◆ Exercise requirements ◆
Pull out each line in the records below that contains the word "height", copying every such line unchanged.

Item position entries

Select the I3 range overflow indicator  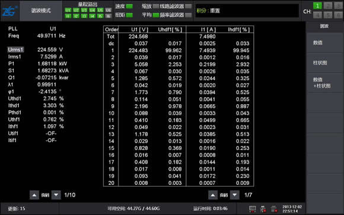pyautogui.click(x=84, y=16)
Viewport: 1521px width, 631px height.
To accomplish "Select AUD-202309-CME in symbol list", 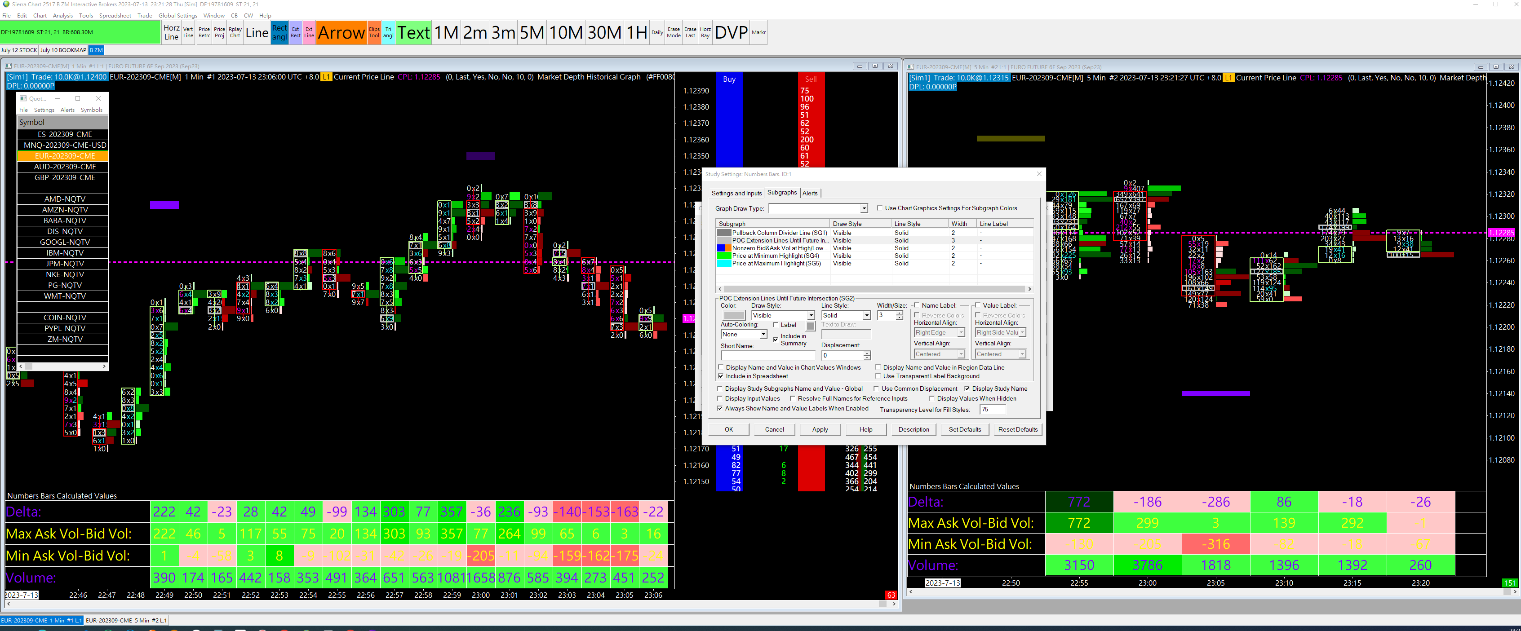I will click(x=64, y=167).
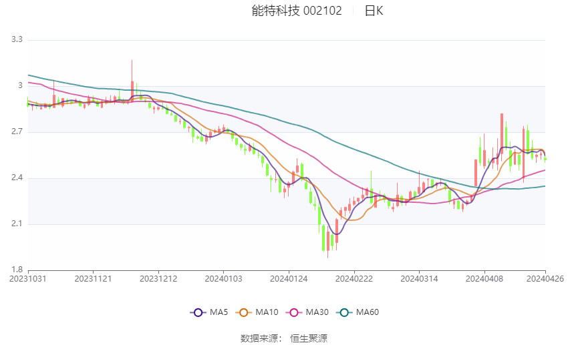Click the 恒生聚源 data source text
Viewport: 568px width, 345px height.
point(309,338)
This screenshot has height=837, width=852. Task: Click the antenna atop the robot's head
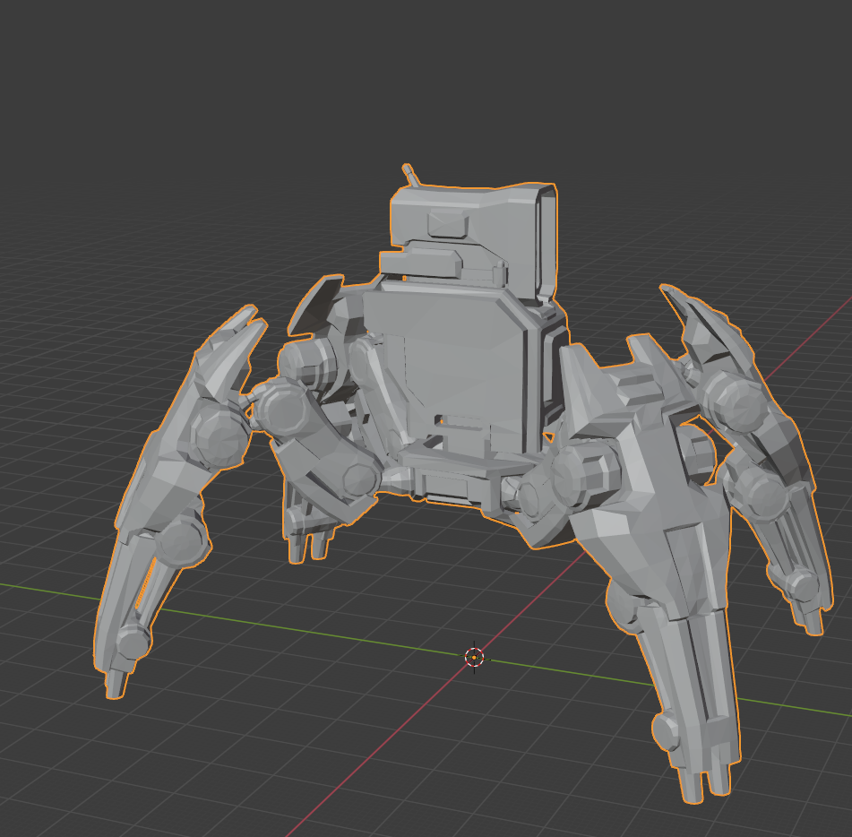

◆ Solution to this problem ◆
Viewport: 1521px width, 631px height.
Viewport: 568px width, 345px height.
This screenshot has height=837, width=852. Task: Click the antenna atop the robot's head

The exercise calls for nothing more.